Skeptophilia (skep-to-fil-i-a) (n.) - the love of logical thought, skepticism, and thinking critically. Being an exploration of the applications of skeptical thinking to the world at large, with periodic excursions into linguistics, music, politics, cryptozoology, and why people keep seeing the face of Jesus on grilled cheese sandwiches.

Tuesday, May 31, 2016

Doubt, experiment, and reproducibility

Yesterday I got a response on a post I did a little over a year ago about research that suggested fundamental differences in firing patterns in the brains of liberals and conservatives.   The study, headed by Darren Schreiber of the University of Exeter, used fMRI technology to look at functionality in people of different political leanings, and found that liberals have greater responsiveness in parts of the brain associated with risk-seeking, and conservatives in areas connected with anxiety and risk aversion.

The response, however, was as pointed as it was short.  It said, "I'm surprised you weren't more skeptical of this study," and provided a link to a criticism of Schreiber's work by Dan Kahan over at the Cultural Cognition Project.  Kahan is highly doubtful of the partisan-brain study, and says so in no uncertain terms:
Before 2009, many fMRI researchers engaged in analyses equivalent to what Vul [a researcher who is critical of the method Schreiber used] describes.  That is, they searched around within unconstrained regions of the brain for correlations with their outcome measures, formed tight “fitting” regressions to the observations, and then sold the results as proof of the mind-blowingly high “predictive” power of their models—without ever testing the models to see if they could in fact predict anything. 
Schreiber et al. did this, too.  As explained, they selected observations of activating “voxels” in the amygdala of Republican subjects precisely because those voxels—as opposed to others that Schreiber et al. then ignored in “further analysis”—were “activating” in the manner that they were searching for in a large expanse of the brain.  They then reported the resulting high correlation between these observed voxel activations and Republican party self-identification as a test for “predicting” subjects’ party affiliations—one that “significantly out-performs the longstanding parental model, correctly predicting 82.9% of the observed choices of party.” 
This is bogus.  Unless one “use[s] an independent dataset” to validate the predictive power of “the selected . . .voxels” detected in this way, Kriegeskorte et al. explain in their Nature Neuroscience paper, no valid inferences can be drawn.  None.
So it appears that  Schreiber et al. were guilty of what James Burke calls "designing an experiment to find the kind of data you reckon you're going to find."  It would be hard to recognize that from the original paper itself without being a neuroscientist, of course.  I fell for Schreiber's research largely because I'm a generalist, making me unqualified to spot errors in highly specific, technical fields.

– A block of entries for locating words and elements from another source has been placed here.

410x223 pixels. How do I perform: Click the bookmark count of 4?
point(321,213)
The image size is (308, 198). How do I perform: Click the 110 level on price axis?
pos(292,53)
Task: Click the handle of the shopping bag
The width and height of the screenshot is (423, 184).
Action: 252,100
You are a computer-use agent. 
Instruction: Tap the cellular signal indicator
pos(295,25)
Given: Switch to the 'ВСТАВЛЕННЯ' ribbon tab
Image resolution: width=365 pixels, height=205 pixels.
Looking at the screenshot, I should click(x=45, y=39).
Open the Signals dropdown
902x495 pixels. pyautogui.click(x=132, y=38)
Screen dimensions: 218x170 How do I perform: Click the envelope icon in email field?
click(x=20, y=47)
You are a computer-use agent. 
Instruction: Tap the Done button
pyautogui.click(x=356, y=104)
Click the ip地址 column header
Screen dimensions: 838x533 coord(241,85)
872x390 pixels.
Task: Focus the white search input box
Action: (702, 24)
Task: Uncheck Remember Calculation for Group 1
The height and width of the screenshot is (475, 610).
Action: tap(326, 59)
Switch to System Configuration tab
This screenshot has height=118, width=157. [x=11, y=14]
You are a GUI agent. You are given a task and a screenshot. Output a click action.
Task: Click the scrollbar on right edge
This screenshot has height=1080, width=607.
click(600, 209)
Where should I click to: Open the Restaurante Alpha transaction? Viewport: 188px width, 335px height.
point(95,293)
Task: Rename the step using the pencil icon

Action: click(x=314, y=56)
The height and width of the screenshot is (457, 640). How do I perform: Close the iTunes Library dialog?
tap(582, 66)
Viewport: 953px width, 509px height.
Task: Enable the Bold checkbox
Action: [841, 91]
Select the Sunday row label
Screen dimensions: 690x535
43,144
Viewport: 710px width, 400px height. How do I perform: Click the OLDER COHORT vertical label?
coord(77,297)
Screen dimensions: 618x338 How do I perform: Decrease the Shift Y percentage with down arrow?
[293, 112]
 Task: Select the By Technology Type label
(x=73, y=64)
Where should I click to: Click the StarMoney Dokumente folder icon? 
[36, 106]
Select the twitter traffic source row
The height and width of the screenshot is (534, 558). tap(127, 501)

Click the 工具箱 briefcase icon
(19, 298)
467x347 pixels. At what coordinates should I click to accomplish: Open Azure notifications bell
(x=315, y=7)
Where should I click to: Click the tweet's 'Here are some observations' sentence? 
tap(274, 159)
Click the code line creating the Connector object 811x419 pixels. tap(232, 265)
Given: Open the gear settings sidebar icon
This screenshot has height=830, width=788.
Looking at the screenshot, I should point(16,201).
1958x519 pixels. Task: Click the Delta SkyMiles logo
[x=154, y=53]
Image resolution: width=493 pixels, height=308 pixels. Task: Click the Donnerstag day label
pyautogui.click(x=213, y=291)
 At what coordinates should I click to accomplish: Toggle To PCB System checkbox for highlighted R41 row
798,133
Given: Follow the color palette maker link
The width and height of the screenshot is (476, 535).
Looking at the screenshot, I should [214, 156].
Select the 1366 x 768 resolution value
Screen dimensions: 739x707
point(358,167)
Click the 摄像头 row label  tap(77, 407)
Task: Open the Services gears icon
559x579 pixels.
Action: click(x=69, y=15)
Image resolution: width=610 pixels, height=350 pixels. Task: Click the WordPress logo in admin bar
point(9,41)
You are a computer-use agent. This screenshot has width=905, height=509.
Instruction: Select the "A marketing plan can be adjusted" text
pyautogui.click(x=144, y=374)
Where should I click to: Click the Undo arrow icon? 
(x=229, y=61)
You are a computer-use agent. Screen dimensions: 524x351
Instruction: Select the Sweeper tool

Interestingly, this comment came hard on the heels of a paper by Monya Baker that appeared last week in Nature called "1,500 Scientists Lift the Lid on Reproducibility."  Baker writes:
More than 70% of researchers have tried and failed to reproduce another scientist's experiments, and more than half have failed to reproduce their own experiments.  Those are some of the telling figures that emerged from Nature's survey of 1,576 researchers who took a brief online questionnaire on reproducibility in research... 
Data on how much of the scientific literature is reproducible are rare and generally bleak.  The best-known analyses, from psychology and cancer biology, found rates of around 40% and 10%, respectively.  Our survey respondents were more optimistic: 73% said that they think that at least half of the papers in their field can be trusted, with physicists and chemists generally showing the most confidence. 
The results capture a confusing snapshot of attitudes around these issues, says Arturo Casadevall, a microbiologist at the Johns Hopkins Bloomberg School of Public Health in Baltimore, Maryland.  “At the current time there is no consensus on what reproducibility is or should be.”
The causes were many and varied.  According to the respondents, the failure to reproduce results derived from issues such as low statistical power to unavailability of method to poor experimental design; worse still, all too often no one bothers even to try to reproduce results because of the pressure to publish one's own work, not check someone else's.  As as result, slipshod research -- and sometimes, outright fraud -- gets into print.

How dire is this?  Two heartening responses described in Baker's paper include the fact that just about all of the scientists polled want more stringent guidelines for reproducibility, and also that work of high visibility is far more likely to be checked and verified prior to publication.  (Sorry, climate change deniers -- you can't use this paper to support your views.)

[image courtesy of the Wikimedia Commons]

What it means, of course, is that science bloggers who aren't scientists themselves -- including, obviously, myself -- have to be careful about cross-checking and verifying what they write, lest they end up spreading around bogus information.  I'm still not completely convinced that Schreiber et al. were as careless as Kahan claims; at the moment, all we have is Kahan's criticism that they were guilty of the multitude of failings described in his article.  But it does reinforce our need to think critically and question what we read -- even if it's in a scientific journal.

And despite all of this, science is still by far our best tool for understanding.  It's not free from error, nor from the completely human failings of duplicity and carelessness.  But compared to other ways of moving toward the truth, it's pretty much the only game there is.